The singers’ strong lush voices were backed by a 26-piece orchestra directed by Slovenian immigrant/jazz singer Daniela Cadillari, who will be making her Metropolitan Opera debut this season with Matthew AuCoin’s much anticipated Eurydicea collaboration with playwright Sarah Ruhl and director Mary Zimmerman.

In Blue, the violence happens at intermission, or out of sight, when a white cop kills The Boy, so we are swept into the family’s grief in the second act. The singing becomes richer and deeper with more ensembles as the opera leans into full-blown tragedy. The Father talks to The Reverend (sung robustly by baritone Gordon Hawkins, who performs often at Seattle Opera) and protests the “white God” that has taken his son. This exchange is a moving part with a long, searingly exquisite duet between Hawkins and Kellogg.

The Mother mourns on a ramp spilling into the audience, alone and devastated, though connected to the spectators. Eventually her girlfriends help her into her black dress, slipping it over her head and securing her small hat to her head so she is ready for the funeral. This is an intensely poignant moment, the beginning of a kind of acceptance of the worst kind of fate. As the mother of a single son, I was in tears.

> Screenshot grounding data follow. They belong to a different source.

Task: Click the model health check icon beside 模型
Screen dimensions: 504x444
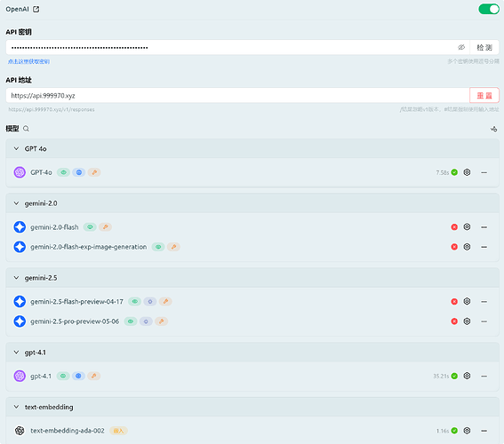Action: [493, 129]
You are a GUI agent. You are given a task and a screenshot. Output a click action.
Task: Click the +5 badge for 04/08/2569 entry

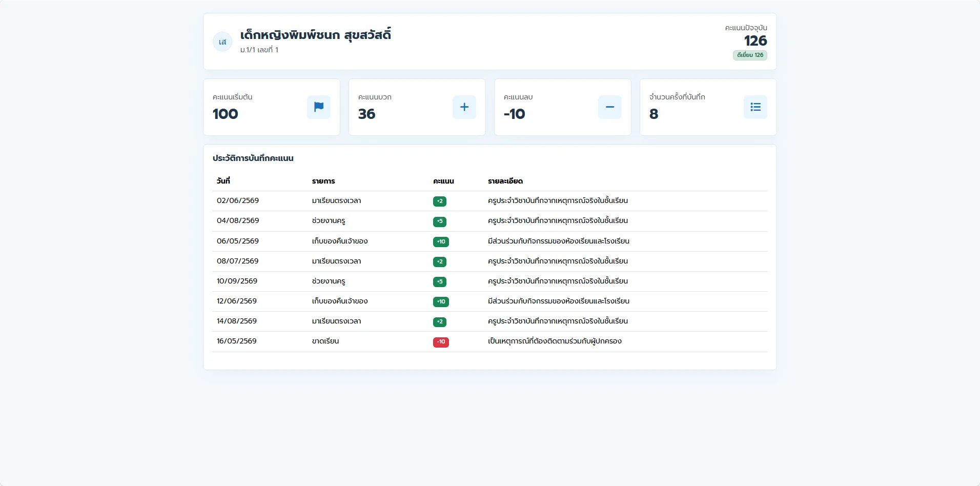pyautogui.click(x=439, y=221)
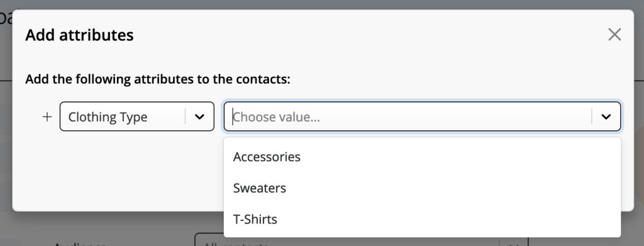Focus the Choose value input field
The width and height of the screenshot is (644, 246).
click(x=422, y=116)
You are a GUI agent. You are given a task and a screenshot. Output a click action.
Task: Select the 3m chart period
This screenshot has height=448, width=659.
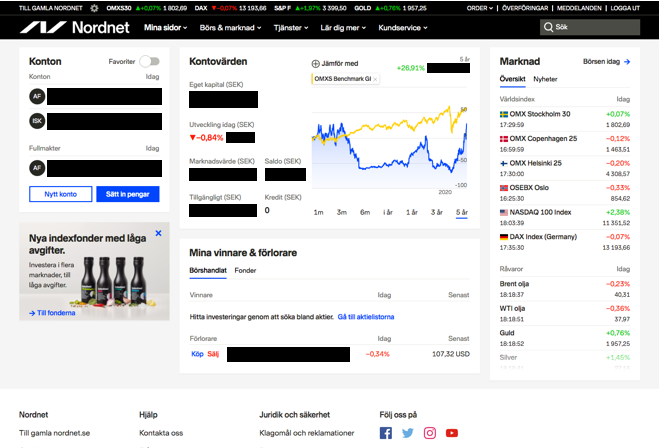pos(341,212)
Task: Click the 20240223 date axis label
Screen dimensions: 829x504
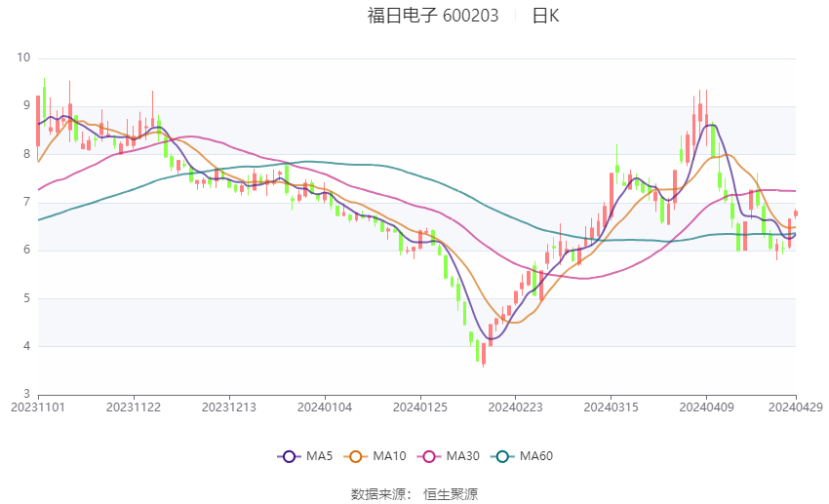Action: [515, 407]
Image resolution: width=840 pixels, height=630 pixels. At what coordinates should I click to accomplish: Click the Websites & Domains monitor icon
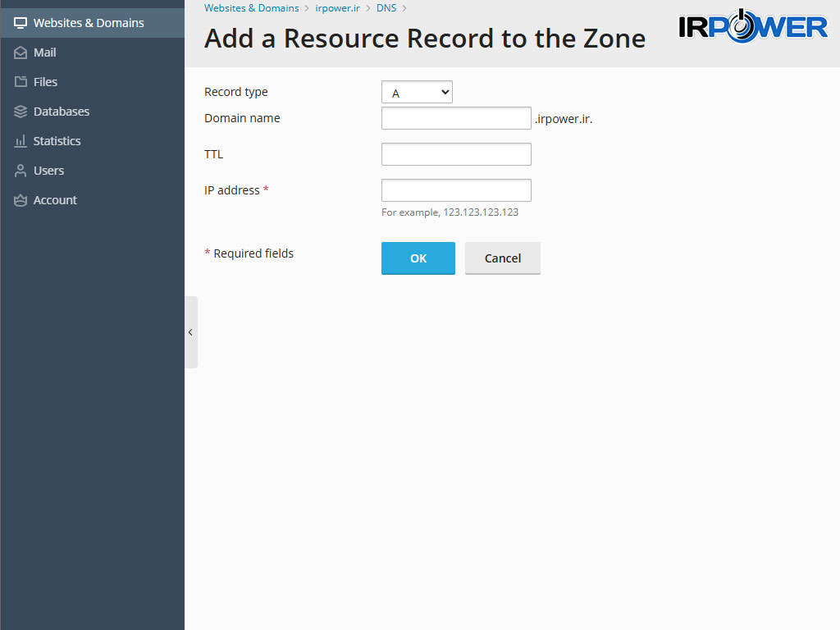click(21, 23)
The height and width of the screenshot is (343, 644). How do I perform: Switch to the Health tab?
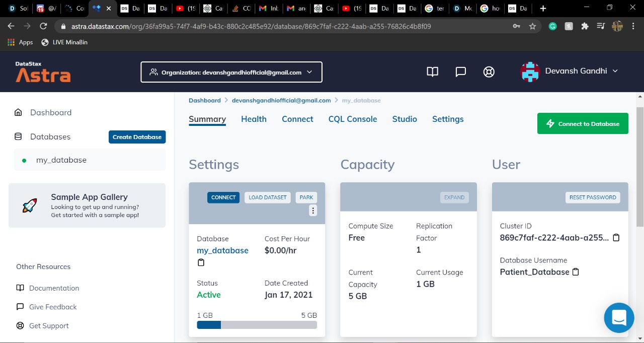254,119
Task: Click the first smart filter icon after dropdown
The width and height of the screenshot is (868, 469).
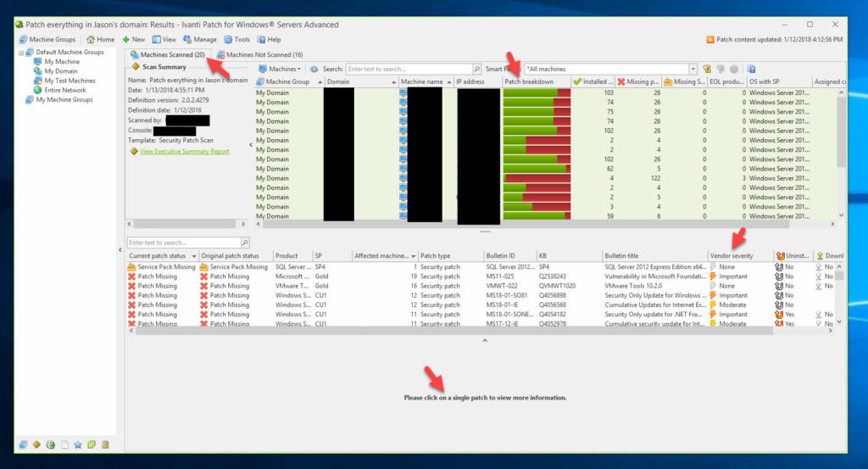Action: (706, 69)
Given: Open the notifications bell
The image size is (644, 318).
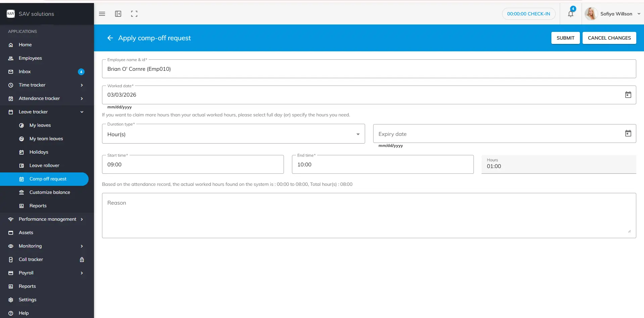Looking at the screenshot, I should [571, 14].
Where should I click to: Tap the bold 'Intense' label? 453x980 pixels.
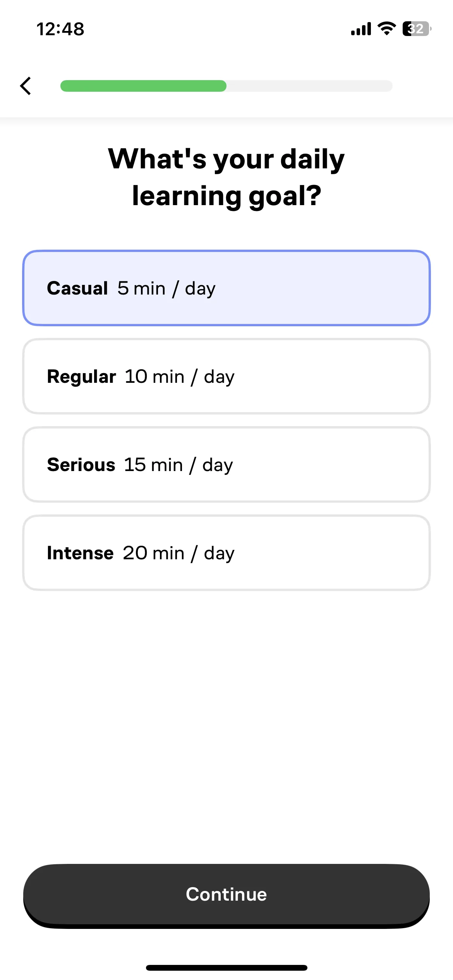pyautogui.click(x=80, y=553)
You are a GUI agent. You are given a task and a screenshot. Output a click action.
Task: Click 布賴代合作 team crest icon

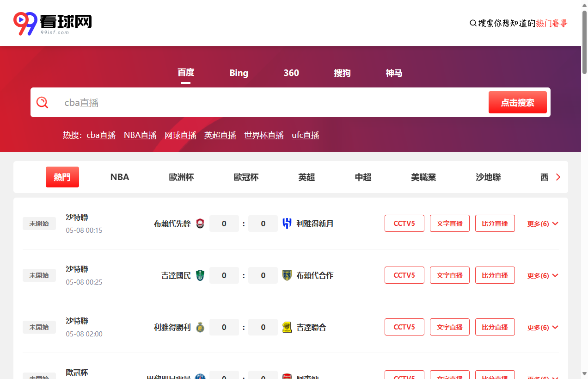(287, 275)
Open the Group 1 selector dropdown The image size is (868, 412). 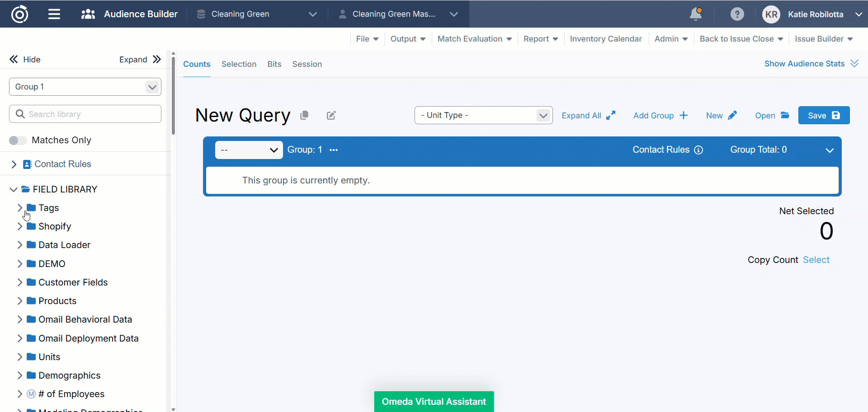coord(85,87)
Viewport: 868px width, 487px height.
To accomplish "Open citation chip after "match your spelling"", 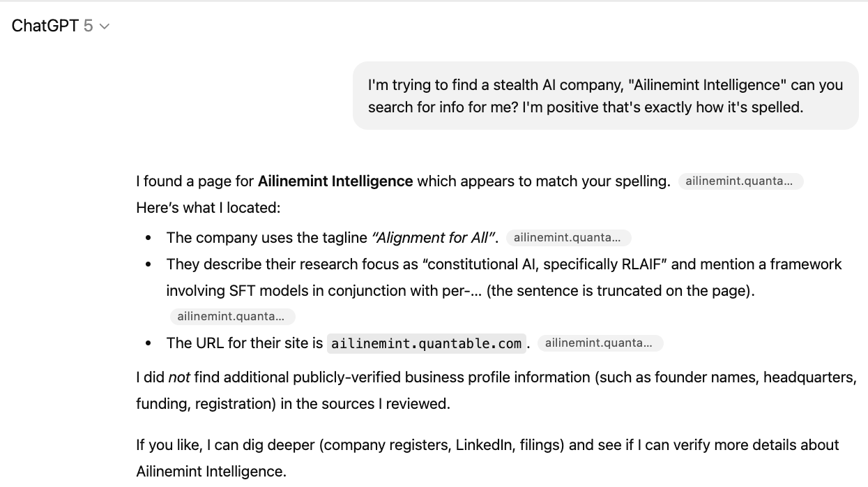I will (x=740, y=181).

The opera ends in a kind of communion, an imagined meal with The Father, The Mother  and The Son sitting around the family table, nattering about the meal, dreaming of the son’s future in the arts.

With elegance and resonance, the shared meal is a cathartic ending to a daily American tragedy. The ancient Greeks (and the Romans) would have approved as opera takes a steady step forward with “Blue.”